___ STORED DATA ___

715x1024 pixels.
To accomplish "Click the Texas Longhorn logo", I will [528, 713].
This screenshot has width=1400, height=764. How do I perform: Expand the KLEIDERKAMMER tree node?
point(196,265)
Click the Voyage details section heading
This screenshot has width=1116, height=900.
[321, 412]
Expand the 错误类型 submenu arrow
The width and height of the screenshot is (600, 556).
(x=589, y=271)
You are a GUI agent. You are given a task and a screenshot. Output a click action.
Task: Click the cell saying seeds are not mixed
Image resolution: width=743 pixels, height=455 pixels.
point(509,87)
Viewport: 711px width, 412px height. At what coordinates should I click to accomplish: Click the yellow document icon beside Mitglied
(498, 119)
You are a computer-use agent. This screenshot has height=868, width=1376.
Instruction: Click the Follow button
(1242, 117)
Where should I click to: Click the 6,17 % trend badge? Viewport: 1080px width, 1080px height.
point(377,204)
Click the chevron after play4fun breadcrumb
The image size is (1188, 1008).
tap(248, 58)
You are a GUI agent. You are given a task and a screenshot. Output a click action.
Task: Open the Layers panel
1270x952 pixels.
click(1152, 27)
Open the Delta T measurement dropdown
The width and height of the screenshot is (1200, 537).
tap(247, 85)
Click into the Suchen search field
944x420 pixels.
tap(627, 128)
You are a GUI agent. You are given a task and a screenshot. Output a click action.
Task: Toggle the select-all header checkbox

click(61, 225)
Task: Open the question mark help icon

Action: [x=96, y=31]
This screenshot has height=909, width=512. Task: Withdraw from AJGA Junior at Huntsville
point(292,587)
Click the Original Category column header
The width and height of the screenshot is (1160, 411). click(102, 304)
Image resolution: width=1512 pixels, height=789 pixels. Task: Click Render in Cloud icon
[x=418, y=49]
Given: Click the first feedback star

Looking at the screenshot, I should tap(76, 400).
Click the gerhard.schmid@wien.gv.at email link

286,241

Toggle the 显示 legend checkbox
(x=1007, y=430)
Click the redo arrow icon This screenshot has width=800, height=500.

___

§ AIM OF THE TASK
Return the full listing. Keep each line exactly as it stands.

§ PROBLEM SOLUTION
715x1024 pixels.
To accomplish "Click the Texas Longhorn logo", I will [528, 713].
This screenshot has width=1400, height=764. How do I perform: Expand the KLEIDERKAMMER tree node?
point(196,265)
Click the Voyage details section heading
This screenshot has width=1116, height=900.
[321, 412]
Expand the 错误类型 submenu arrow
The width and height of the screenshot is (600, 556).
(x=589, y=271)
You are a GUI agent. You are given a task and a screenshot. Output a click action.
Task: Click the cell saying seeds are not mixed
Image resolution: width=743 pixels, height=455 pixels.
point(509,87)
Viewport: 711px width, 412px height. At what coordinates should I click to accomplish: Click the yellow document icon beside Mitglied
(498, 119)
You are a computer-use agent. This screenshot has height=868, width=1376.
Instruction: Click the Follow button
(1242, 117)
Where should I click to: Click the 6,17 % trend badge? Viewport: 1080px width, 1080px height.
point(377,204)
Click the chevron after play4fun breadcrumb
The image size is (1188, 1008).
tap(248, 58)
You are a GUI agent. You are given a task and a screenshot. Output a click action.
Task: Open the Layers panel
1270x952 pixels.
click(1152, 27)
Open the Delta T measurement dropdown
The width and height of the screenshot is (1200, 537).
tap(247, 85)
Click into the Suchen search field
944x420 pixels.
tap(627, 128)
You are a GUI agent. You are given a task and a screenshot. Output a click action.
Task: Toggle the select-all header checkbox

click(61, 225)
Task: Open the question mark help icon

Action: [x=96, y=31]
This screenshot has height=909, width=512. Task: Withdraw from AJGA Junior at Huntsville
point(292,587)
Click the Original Category column header
The width and height of the screenshot is (1160, 411). click(102, 304)
Image resolution: width=1512 pixels, height=789 pixels. Task: Click Render in Cloud icon
[x=418, y=49]
Given: Click the first feedback star

Looking at the screenshot, I should tap(76, 400).
Click the gerhard.schmid@wien.gv.at email link

286,241

Toggle the 显示 legend checkbox
(x=1007, y=430)
Click the redo arrow icon This screenshot has width=800, height=500.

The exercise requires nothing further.